Samuel D. Huntington, Medeniyetler Çatışması kitabında yeni dünya düzeninde beşeriyetler arasındaki medeniyetler çatışmasının esas kaynağının ideolojik ve ekonomik olmaktan ziyade kültürel olacağı iddialarını okuduğumuzda bunun biraz abartılı düşünce olduğu kanaatine varmıştık.
1896-1900 yılları arasında İstanbul’da elçilik yapmış, bürokrat, aynı zamanda iyi bir tarihçi olan Romen Trandafır G. Djuvara’nın Türk İmparatorluğu’nun Paylaşılması Hakkında Yüz Proje kitabını okuyunca Huntington’un yukarıdaki ifadesinde çok da abartıya kaçmadığı, içeriğinin ciddi şekilde düşünülmesi gerektiğini bize hatırlattı.
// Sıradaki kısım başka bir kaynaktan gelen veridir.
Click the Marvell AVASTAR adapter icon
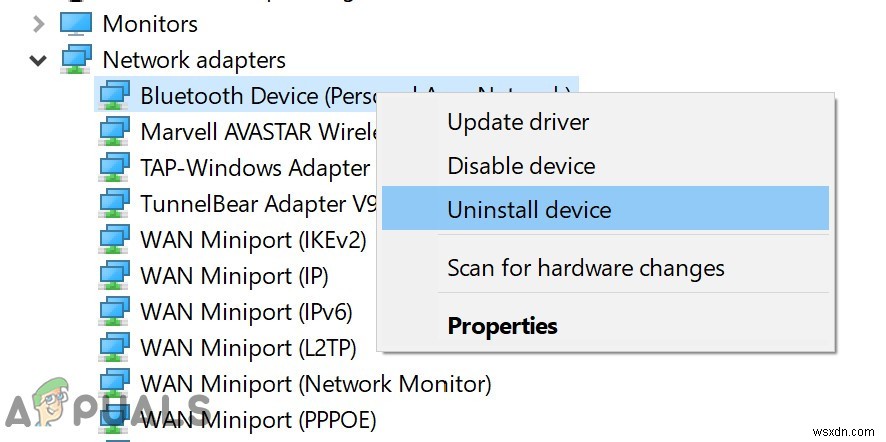 (116, 132)
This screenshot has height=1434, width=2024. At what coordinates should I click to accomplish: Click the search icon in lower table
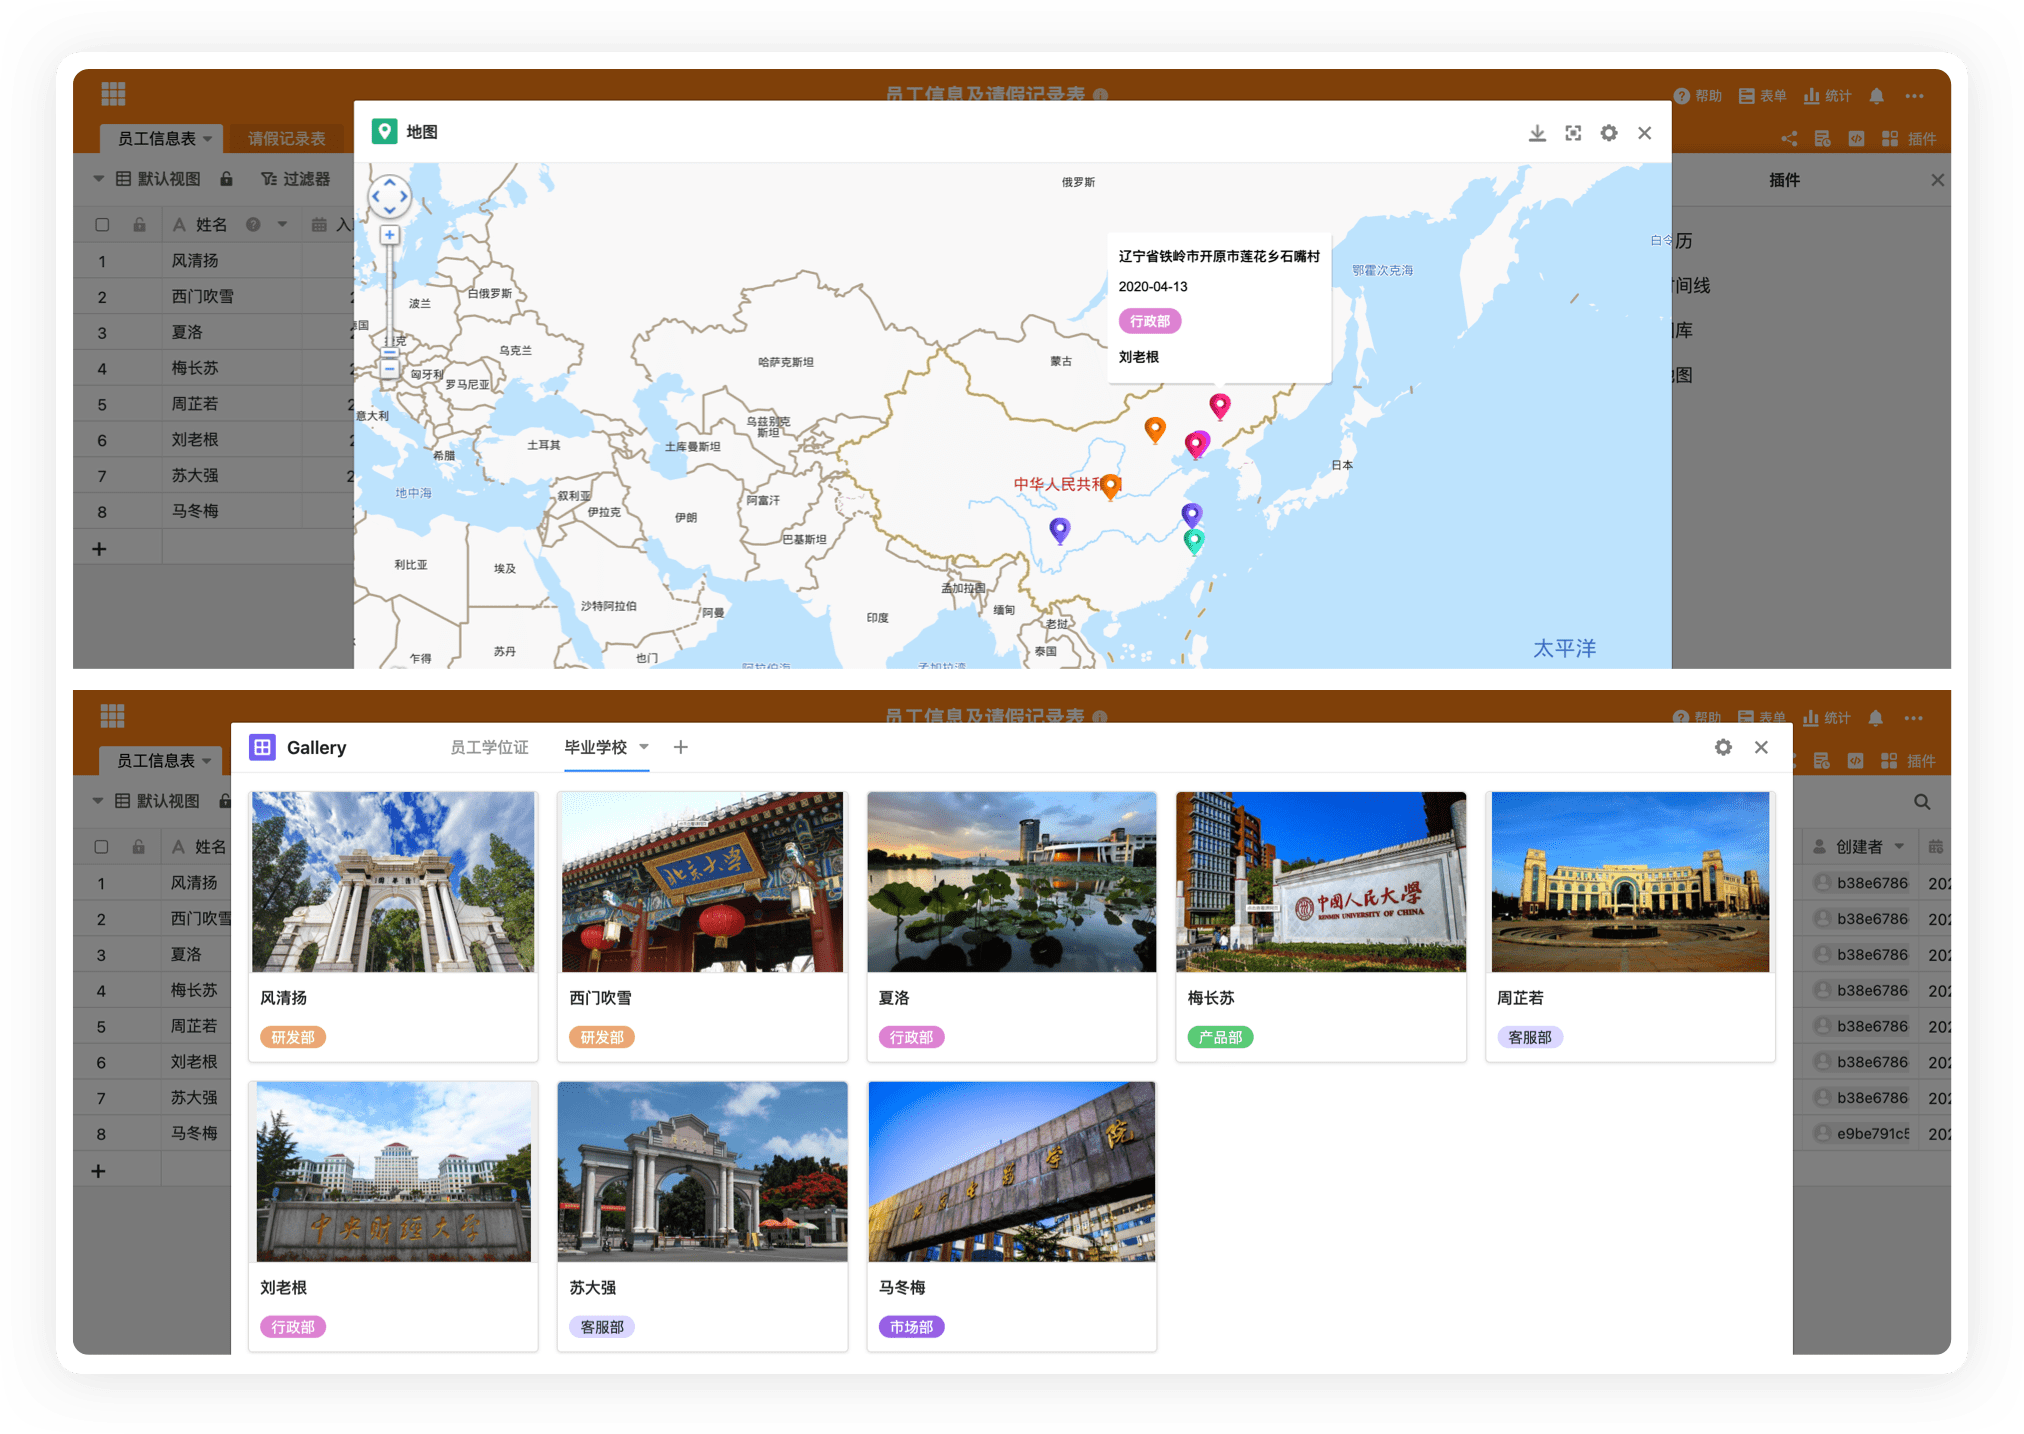coord(1922,802)
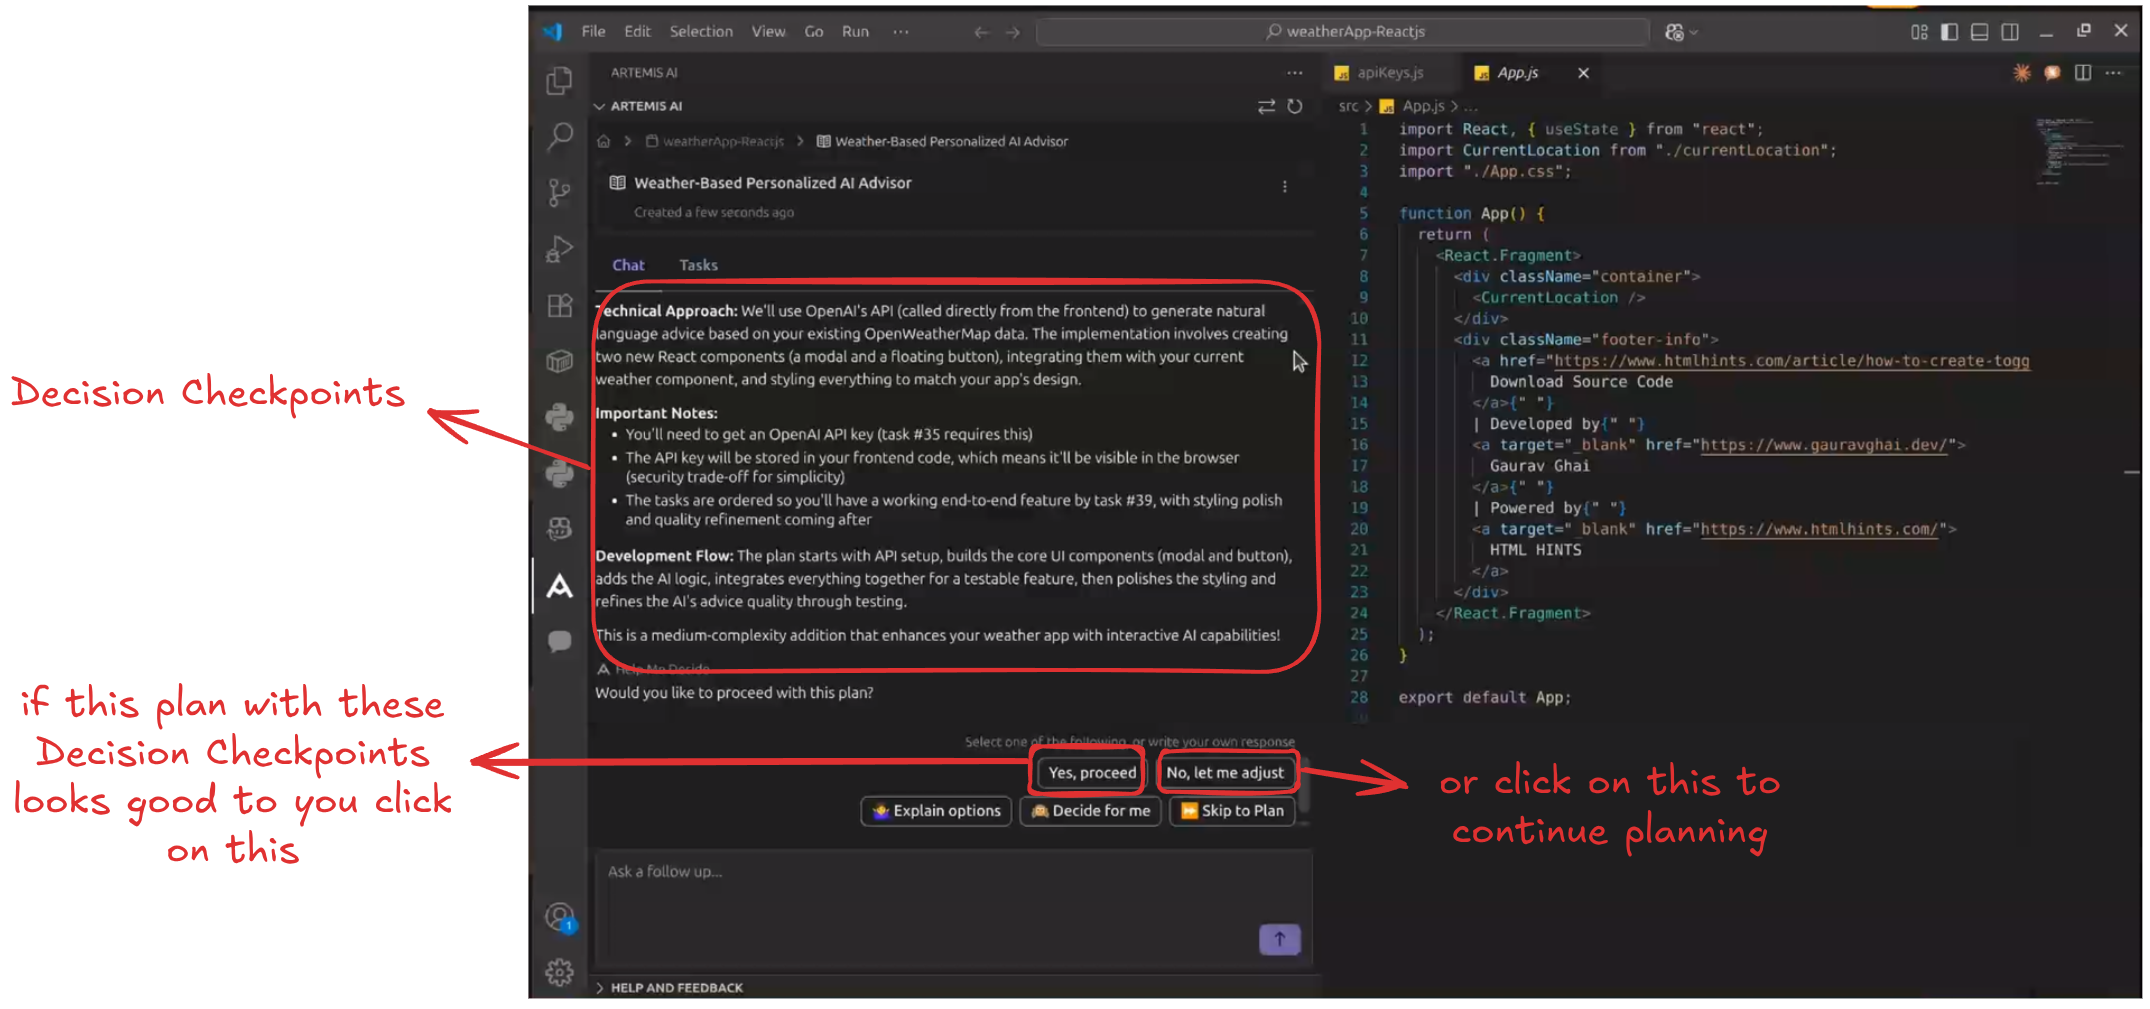The image size is (2150, 1009).
Task: Split the editor to the right
Action: [2083, 73]
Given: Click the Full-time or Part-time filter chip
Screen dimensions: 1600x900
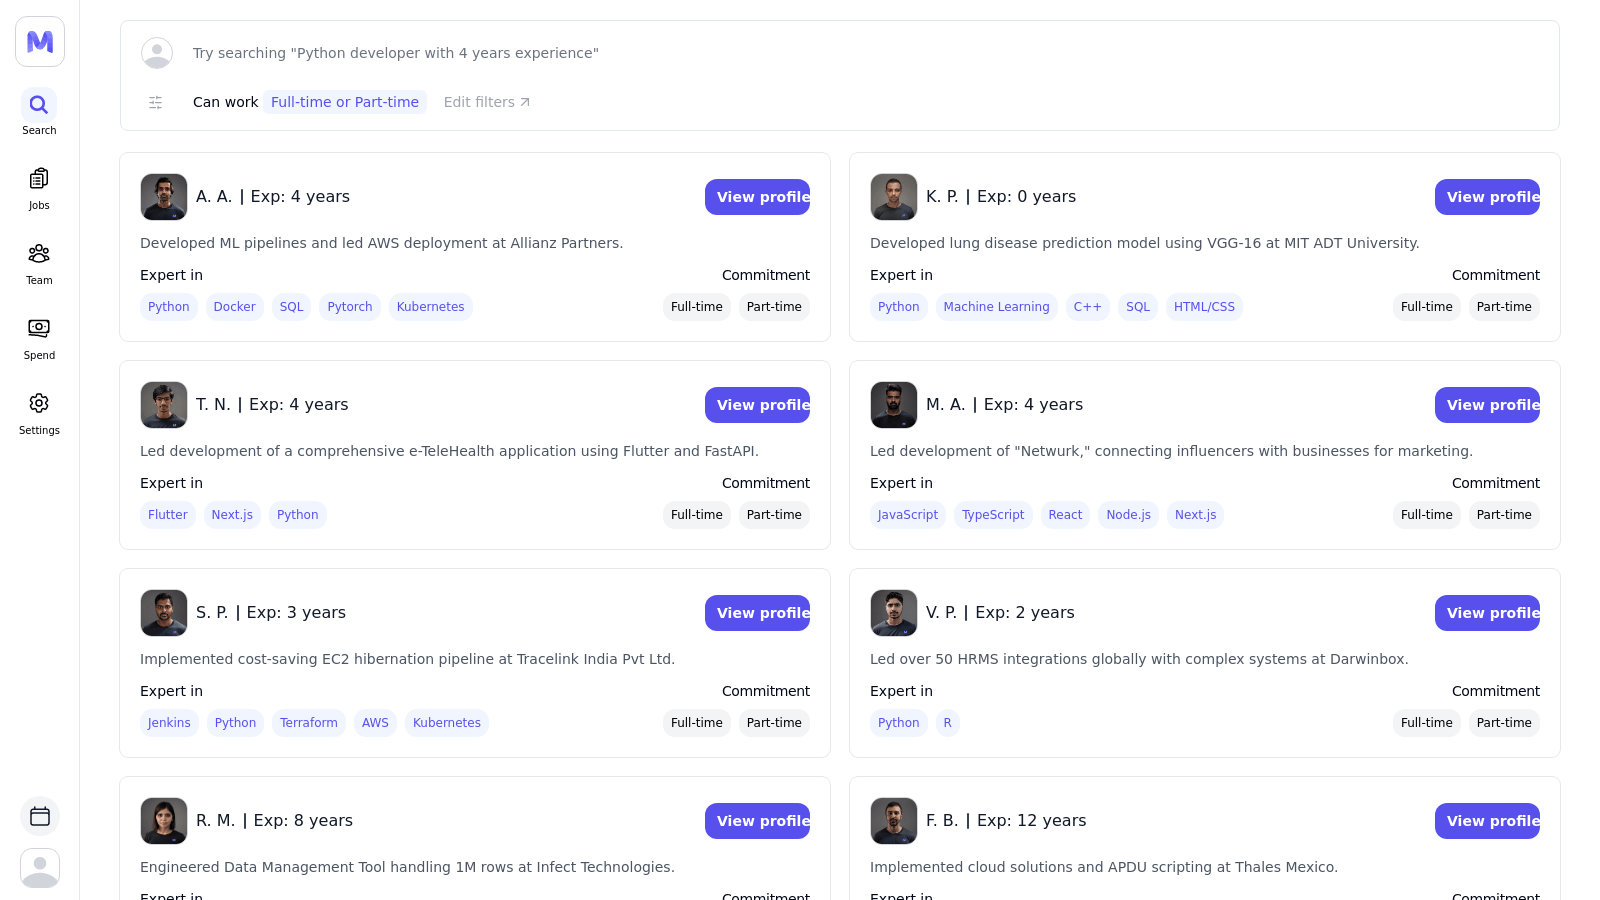Looking at the screenshot, I should [x=345, y=102].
Ekleriyle birlikte altı yüz sahifeyi geçen Djuvara’nın bu kitabı Türkiye İş Bankası Yayınları arasında çakmıştır. Djuvara, 1281-1913 yılları arasında gerek haçlı seferi adı altında gerek Osmanlı’ya sefer düzenlemek, Osmanlı’yı yıkmak, yok etmek, parçalamak, paylaşmak için başta din adamları, düşünce adamları, komutanlar ve krallar tarafından hazırlanmış olan projeleri Avrupa kütüphanelerini tarayarak elde etmiştir.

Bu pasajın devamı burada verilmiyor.